I am being brutally honest right now, as I’m in the thick of it. Is it worth it to survive a week like this in a short Minnesota summer? When I’m counting the cost of something, it very often has little to do with financial or time burden, but with my internal stress and spiritual burden.

Ecclesiastes

This is one of those times when I run to the word for the answers. It’s so easy to accept the pat answer of “sacrificing for my kids”. After all, I am putting their interests before my own. But is it really what’s always best? This is one of those times where the world culture and the christian culture seem to have opposing views. The advice I seem to get from the perspective of “worldly wisdom” is to do all I can for my kids. Get them out there and run myself out. The Christian culture seems to point more to keeping them home and sheltered (here in rural Minnesota). The more they are out in the culture, the better chance of following that than God. What would the word say?

In Ecclesisasties, Solomon is pretty much talking exclusively about the question which I am here asking. What is the point of it all? What should we be doing? Chapter 3 verse 10 speaks about the busy work that man has. The striking thing, is that the beginning of this same chapter is the famous “Time to” passage. Everything has it’s season for happening. All of it is in God’s plan. The best a man has is to keep going, doing good, and enjoying the life God has blessed him with! So often the “time for all things” texts are used as a text for encouraging a heart that is at the end of one of those “times”. It is so interesting to me to see these texts through the eyes of one evaluating my time usage.

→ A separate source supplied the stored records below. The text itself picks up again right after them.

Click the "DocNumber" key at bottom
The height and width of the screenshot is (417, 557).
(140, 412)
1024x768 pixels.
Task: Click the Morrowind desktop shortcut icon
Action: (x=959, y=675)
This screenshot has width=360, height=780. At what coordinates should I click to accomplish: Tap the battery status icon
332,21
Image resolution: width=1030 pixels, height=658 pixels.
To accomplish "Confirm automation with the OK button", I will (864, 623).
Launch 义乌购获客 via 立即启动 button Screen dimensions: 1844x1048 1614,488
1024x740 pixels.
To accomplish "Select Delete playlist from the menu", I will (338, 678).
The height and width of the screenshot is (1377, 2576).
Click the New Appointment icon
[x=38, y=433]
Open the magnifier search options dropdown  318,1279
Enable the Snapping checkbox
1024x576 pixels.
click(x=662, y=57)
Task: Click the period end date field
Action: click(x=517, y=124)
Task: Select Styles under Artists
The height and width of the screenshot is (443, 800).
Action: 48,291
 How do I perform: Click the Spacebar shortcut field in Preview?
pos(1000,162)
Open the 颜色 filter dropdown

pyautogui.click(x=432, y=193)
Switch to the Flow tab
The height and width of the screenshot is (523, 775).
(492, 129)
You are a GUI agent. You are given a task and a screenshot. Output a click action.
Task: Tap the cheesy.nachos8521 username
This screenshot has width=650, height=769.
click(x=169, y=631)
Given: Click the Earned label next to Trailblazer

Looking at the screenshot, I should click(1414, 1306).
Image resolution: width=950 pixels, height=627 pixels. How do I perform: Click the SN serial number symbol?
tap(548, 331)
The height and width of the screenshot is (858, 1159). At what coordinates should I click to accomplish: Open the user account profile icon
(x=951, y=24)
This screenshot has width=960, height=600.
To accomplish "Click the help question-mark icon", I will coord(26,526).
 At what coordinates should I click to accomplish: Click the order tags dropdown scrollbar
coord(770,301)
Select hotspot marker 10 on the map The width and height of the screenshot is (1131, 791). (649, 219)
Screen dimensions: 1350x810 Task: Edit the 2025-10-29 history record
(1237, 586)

I’m a saver, my husband is a spender

He would probably not agree with that statement, but the reason I say it here is because it completely relates to how we spend our lives.

I would sit and use every moment to it’s greatest potential. The question of whether I am doing that or not actually creates anxiety. I will wonder and worry about if the last few minutes I spent on the couch will be held against me by God as “squandered”.

I have never heard my husband even think in those terms. He spends every moment to the fullest without a hesitation as to whether it’s invested or not. There are times when he is blessed by the knowledge that his efforts are making a difference in the life of another, but to spend his moments on tinkering on a motorcycle bring him just as much joy as the moments of ministry.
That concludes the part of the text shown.